Kant had a different ethical system which was based on reason. According to Kant reason was the fundamental authority in determining morality. All humans possess the ability to reason, and out of this ability comes two basic commands: the hypothetical imperative and the categorical imperative. In focusing on the categorical imperative, in this essay I will reveal the underlying relationship between reason and duty. The categorical imperative suggests that a course of action must be followed because of its rightness and necessity.
The course of action taken can also be reasoned by its ability to be seen as a universal law. Universal laws have been deemed as unconditional commands that are binding to everyone at all times. Kant believed that individuals have a freedom to consciously obey the laws of the universe as they are revealed in accordance to our ability to reason. Kant goes a step further to suggest that our actions should be driven by a sense of duty that is dictated by reason. What does it mean to act out of duty?
Kant says that this means that we should act out of respect for the moral law. The moral law can be directly related to the categorical imperative. How can we accomplish the task of acting out of duty? We must first recognize and have an understanding of what the moral law is, then a sense of duty should become the motive for our actions. Finally our actions should be compelled by doing what is morally right; which is considered doing what we can will to be a universal law to be followed by all.
Moral laws can also be defined as universal laws. Kant’s theory can be defended on several premises. First, all individuals do have a duty to what is right, whether they act accordingly or not. All citizens are held to a duty to uphold the laws, if there was no duty then laws would not exist. Morality coincides with being loyal to the laws, being a disciplined person, and living an orderly life. These essentials are all present in Kant’s perception of duty. Another key strength to the theory is the concentration on motivation.
The motive for which an individual acts has more validity then the unknown consequences that lie ahead. According to Kant we are motivated by our duty, and we know that motivation comes from an internal source. Motive provides substance to personal decisions and choices that are made. In order to feel a duty to react or act in a certain manner, an individual uses internal reasoning when making decisions. As moral agents who have the ability to reason Kant’s theory is right on the target. We will consciously make decisions by the things or factors that we are motivated by.
I feel that it is safe to say that most people actions are guided by motives whether they are morally correct or not. Utilitarians on the other hand would disagree with Kant on several points. Utilitarians would argue that actions should be decided by the consequences they would produce. Remember that utilitarians believe in the good for the greatest number. In an argument against Kant’s theory, they would say that the categorical imperative can not be used as a tool to measure morality.
Doing what one will ultimately will as a universal law can not guarantee the a positive for the majority. In their argument against Kantian ethical theories they would probably state that Kant does not leave room for ill will to be addressed. A person who has bad or ill intentions, would act in a manner in which they would want others to follow. This position would leave room for immorality to be introduced, and it would ultimately not serve the general purpose of supporting the rule of sustaining good for the greater number of individuals.

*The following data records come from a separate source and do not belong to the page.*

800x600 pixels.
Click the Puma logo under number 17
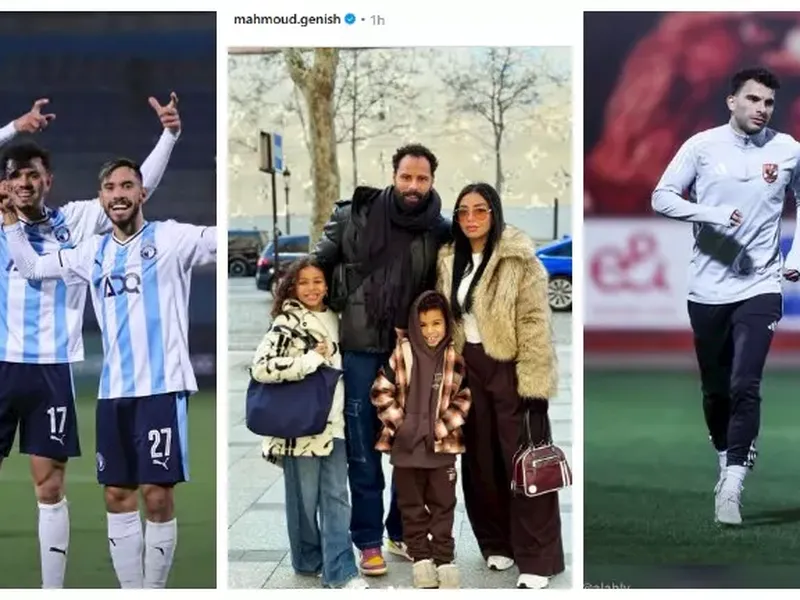tap(58, 439)
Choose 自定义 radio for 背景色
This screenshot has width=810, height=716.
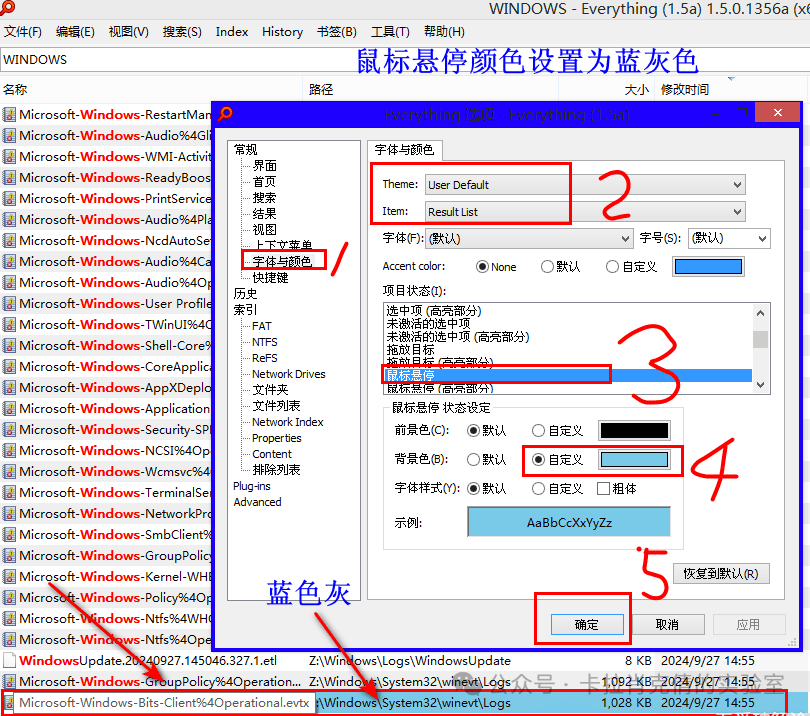pos(538,460)
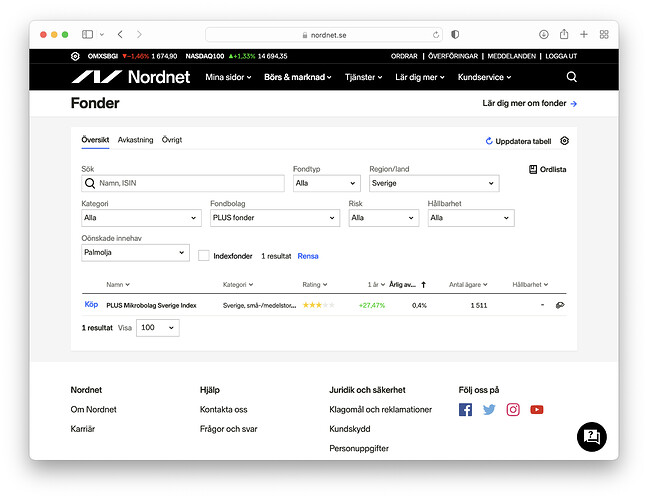Expand the Önskade innehav Palmolja dropdown
Viewport: 649px width, 500px height.
[134, 253]
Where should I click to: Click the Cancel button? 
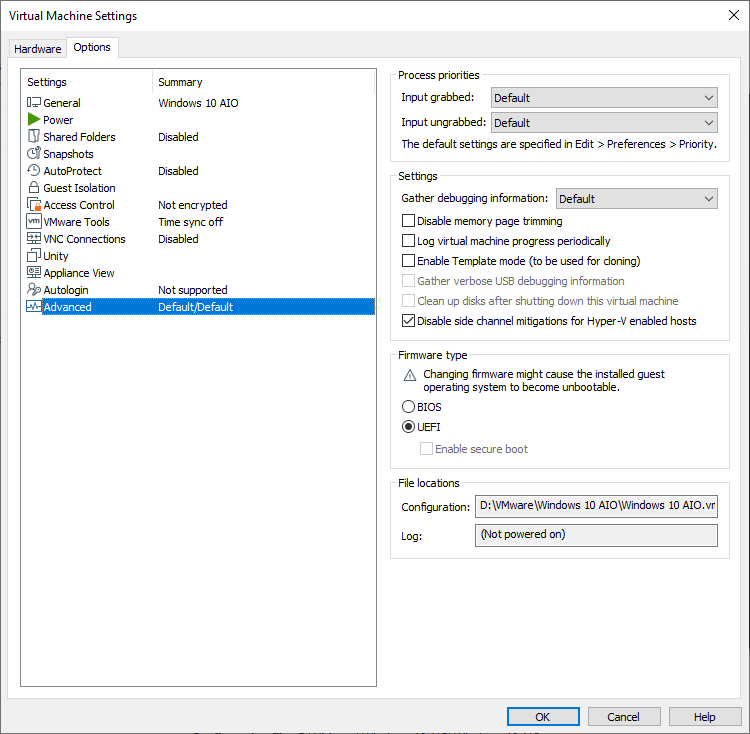[623, 717]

Secondly, utilitarians would argue that down playing the importance of consequences would create an even greater injustice to society. People’s actions should be gauged by the consequences they produce. Consequences are the end result to the means. Kant and his beliefs do not factor in the turmoil that will result from negative decisions that are made. The gauge for measuring happiness would be determined by the affect of the consequences in the eyes of a utilitarian. Thirdly, utilitarians would attack Kant on his reasoning part of the theory.
According to utilitarians there is no compelling reason that the prohibition against certain actions should hold without exceptions. Utilitarianism will allow for circumstances of different situations to be factored into the consequences. Therefore, Kant’s theory of no exceptions, will not encompass total reasoning. Reasoning alone can not prevent certain actions from taking place. Especially when the good of the greatest doesn’t factor in the decision making process. Reasoning is an internal personal choice.